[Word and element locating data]

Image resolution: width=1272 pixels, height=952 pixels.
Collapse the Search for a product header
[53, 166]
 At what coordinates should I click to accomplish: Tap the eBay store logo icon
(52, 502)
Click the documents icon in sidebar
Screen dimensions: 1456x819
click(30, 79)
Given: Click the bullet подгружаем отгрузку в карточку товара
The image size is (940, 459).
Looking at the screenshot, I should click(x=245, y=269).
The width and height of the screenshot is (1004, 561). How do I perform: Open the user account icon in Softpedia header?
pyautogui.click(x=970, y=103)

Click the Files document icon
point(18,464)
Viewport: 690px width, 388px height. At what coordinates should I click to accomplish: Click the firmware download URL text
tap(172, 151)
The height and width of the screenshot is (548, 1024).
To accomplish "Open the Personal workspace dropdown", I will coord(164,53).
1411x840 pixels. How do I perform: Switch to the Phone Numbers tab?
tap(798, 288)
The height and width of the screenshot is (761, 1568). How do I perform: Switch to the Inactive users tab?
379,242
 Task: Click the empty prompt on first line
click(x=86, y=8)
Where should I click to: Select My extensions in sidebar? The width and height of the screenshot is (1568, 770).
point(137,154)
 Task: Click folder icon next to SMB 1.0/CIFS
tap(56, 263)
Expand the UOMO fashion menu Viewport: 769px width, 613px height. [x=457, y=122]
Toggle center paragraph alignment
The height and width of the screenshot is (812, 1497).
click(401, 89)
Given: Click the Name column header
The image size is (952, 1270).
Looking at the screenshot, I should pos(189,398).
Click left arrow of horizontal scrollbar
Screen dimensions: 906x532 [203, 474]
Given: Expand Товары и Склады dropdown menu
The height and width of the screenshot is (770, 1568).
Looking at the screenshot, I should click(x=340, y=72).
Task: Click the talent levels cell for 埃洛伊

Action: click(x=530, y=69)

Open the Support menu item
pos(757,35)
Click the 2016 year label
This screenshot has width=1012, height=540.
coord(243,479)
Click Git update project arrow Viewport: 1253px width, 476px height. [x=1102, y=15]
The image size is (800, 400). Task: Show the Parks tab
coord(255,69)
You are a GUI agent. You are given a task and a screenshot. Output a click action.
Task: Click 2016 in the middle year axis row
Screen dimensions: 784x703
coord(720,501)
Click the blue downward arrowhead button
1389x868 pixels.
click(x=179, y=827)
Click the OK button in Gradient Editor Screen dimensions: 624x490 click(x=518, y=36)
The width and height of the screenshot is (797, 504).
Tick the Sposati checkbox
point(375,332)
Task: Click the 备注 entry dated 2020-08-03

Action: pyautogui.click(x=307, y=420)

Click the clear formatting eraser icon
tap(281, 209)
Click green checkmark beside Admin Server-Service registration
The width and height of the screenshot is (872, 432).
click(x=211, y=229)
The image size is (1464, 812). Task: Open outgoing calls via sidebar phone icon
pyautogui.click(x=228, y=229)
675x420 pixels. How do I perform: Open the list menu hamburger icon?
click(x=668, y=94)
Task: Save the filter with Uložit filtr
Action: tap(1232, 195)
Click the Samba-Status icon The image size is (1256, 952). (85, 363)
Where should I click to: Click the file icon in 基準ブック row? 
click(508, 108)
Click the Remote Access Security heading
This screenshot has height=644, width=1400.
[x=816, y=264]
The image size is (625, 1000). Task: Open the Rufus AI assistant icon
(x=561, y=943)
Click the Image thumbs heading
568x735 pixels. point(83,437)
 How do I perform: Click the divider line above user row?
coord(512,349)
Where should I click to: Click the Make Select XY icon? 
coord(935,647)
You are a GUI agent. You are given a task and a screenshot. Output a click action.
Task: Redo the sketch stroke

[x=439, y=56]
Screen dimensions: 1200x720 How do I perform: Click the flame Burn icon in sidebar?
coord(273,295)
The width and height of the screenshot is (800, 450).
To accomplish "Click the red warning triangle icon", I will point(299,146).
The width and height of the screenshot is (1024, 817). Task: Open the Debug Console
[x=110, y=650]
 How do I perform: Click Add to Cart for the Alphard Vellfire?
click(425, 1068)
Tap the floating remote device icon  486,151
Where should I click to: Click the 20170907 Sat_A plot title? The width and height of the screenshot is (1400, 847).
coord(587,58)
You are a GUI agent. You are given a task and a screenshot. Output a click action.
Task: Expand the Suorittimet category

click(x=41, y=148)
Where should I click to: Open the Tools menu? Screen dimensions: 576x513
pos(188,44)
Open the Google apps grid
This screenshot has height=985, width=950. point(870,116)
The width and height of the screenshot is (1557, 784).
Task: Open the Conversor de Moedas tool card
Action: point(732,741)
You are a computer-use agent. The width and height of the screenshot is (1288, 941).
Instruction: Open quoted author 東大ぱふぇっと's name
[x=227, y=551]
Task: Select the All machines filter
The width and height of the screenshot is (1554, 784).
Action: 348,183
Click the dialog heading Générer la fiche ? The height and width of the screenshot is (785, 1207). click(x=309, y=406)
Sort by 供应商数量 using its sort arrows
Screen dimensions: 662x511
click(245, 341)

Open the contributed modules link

DIRECTIONS → Edit the entries above, replacing "How do I perform:" with "How can I do this:" wherever it appears and leaving every other line untouched.

COMPLETE RESPONSE →
Image resolution: width=1272 pixels, height=952 pixels.
Collapse the Search for a product header
[53, 166]
 At what coordinates should I click to accomplish: Tap the eBay store logo icon
(52, 502)
Click the documents icon in sidebar
Screen dimensions: 1456x819
click(30, 79)
Given: Click the bullet подгружаем отгрузку в карточку товара
The image size is (940, 459).
Looking at the screenshot, I should click(x=245, y=269).
The width and height of the screenshot is (1004, 561). How can I do this: Open the user account icon in Softpedia header?
pyautogui.click(x=970, y=103)

Click the Files document icon
point(18,464)
Viewport: 690px width, 388px height. At what coordinates should I click to accomplish: Click the firmware download URL text
tap(172, 151)
The height and width of the screenshot is (548, 1024).
To accomplish "Open the Personal workspace dropdown", I will coord(164,53).
1411x840 pixels. How can I do this: Switch to the Phone Numbers tab?
tap(798, 288)
The height and width of the screenshot is (761, 1568). How can I do this: Switch to the Inactive users tab?
379,242
 Task: Click the empty prompt on first line
click(x=86, y=8)
Where should I click to: Select My extensions in sidebar? The width and height of the screenshot is (1568, 770).
point(137,154)
 Task: Click folder icon next to SMB 1.0/CIFS
tap(56, 263)
Expand the UOMO fashion menu Viewport: 769px width, 613px height. [x=457, y=122]
Toggle center paragraph alignment
The height and width of the screenshot is (812, 1497).
click(401, 89)
Given: Click the Name column header
The image size is (952, 1270).
Looking at the screenshot, I should pos(189,398).
Click left arrow of horizontal scrollbar
Screen dimensions: 906x532 [203, 474]
Given: Expand Товары и Склады dropdown menu
The height and width of the screenshot is (770, 1568).
Looking at the screenshot, I should click(x=340, y=72).
Task: Click the talent levels cell for 埃洛伊

Action: click(x=530, y=69)

Open the Support menu item
pos(757,35)
Click the 2016 year label
This screenshot has width=1012, height=540.
coord(243,479)
Click Git update project arrow Viewport: 1253px width, 476px height. [x=1102, y=15]
The image size is (800, 400). Task: Show the Parks tab
coord(255,69)
You are a GUI agent. You are given a task and a screenshot. Output a click action.
Task: Click 2016 in the middle year axis row
Screen dimensions: 784x703
coord(720,501)
Click the blue downward arrowhead button
1389x868 pixels.
click(x=179, y=827)
Click the OK button in Gradient Editor Screen dimensions: 624x490 click(x=518, y=36)
The width and height of the screenshot is (797, 504).
Tick the Sposati checkbox
point(375,332)
Task: Click the 备注 entry dated 2020-08-03

Action: pyautogui.click(x=307, y=420)

Click the clear formatting eraser icon
tap(281, 209)
Click green checkmark beside Admin Server-Service registration
The width and height of the screenshot is (872, 432).
click(x=211, y=229)
The image size is (1464, 812). Task: Open outgoing calls via sidebar phone icon
pyautogui.click(x=228, y=229)
675x420 pixels. How can I do this: Open the list menu hamburger icon?
click(x=668, y=94)
Task: Save the filter with Uložit filtr
Action: tap(1232, 195)
Click the Samba-Status icon The image size is (1256, 952). (85, 363)
Where should I click to: Click the file icon in 基準ブック row? 
click(508, 108)
Click the Remote Access Security heading
This screenshot has height=644, width=1400.
[x=816, y=264]
The image size is (625, 1000). Task: Open the Rufus AI assistant icon
(x=561, y=943)
Click the Image thumbs heading
568x735 pixels. point(83,437)
 How can I do this: Click the divider line above user row?
coord(512,349)
Where should I click to: Click the Make Select XY icon? 
coord(935,647)
You are a GUI agent. You are given a task and a screenshot. Output a click action.
Task: Redo the sketch stroke

[x=439, y=56]
Screen dimensions: 1200x720 How can I do this: Click the flame Burn icon in sidebar?
coord(273,295)
The width and height of the screenshot is (800, 450).
To accomplish "Click the red warning triangle icon", I will point(299,146).
The width and height of the screenshot is (1024, 817). Task: Open the Debug Console
[x=110, y=650]
 How can I do this: Click Add to Cart for the Alphard Vellfire?
click(425, 1068)
Tap the floating remote device icon  486,151
Where should I click to: Click the 20170907 Sat_A plot title? The width and height of the screenshot is (1400, 847).
coord(587,58)
You are a GUI agent. You are given a task and a screenshot. Output a click action.
Task: Expand the Suorittimet category

click(x=41, y=148)
Where should I click to: Open the Tools menu? Screen dimensions: 576x513
pos(188,44)
Open the Google apps grid
This screenshot has height=985, width=950. point(870,116)
The width and height of the screenshot is (1557, 784).
Task: Open the Conversor de Moedas tool card
Action: point(732,741)
You are a computer-use agent. The width and height of the screenshot is (1288, 941).
Instruction: Open quoted author 東大ぱふぇっと's name
[x=227, y=551]
Task: Select the All machines filter
The width and height of the screenshot is (1554, 784).
Action: 348,183
Click the dialog heading Générer la fiche ? The height and width of the screenshot is (785, 1207). click(x=309, y=406)
Sort by 供应商数量 using its sort arrows
Screen dimensions: 662x511
click(245, 341)

Open the contributed modules link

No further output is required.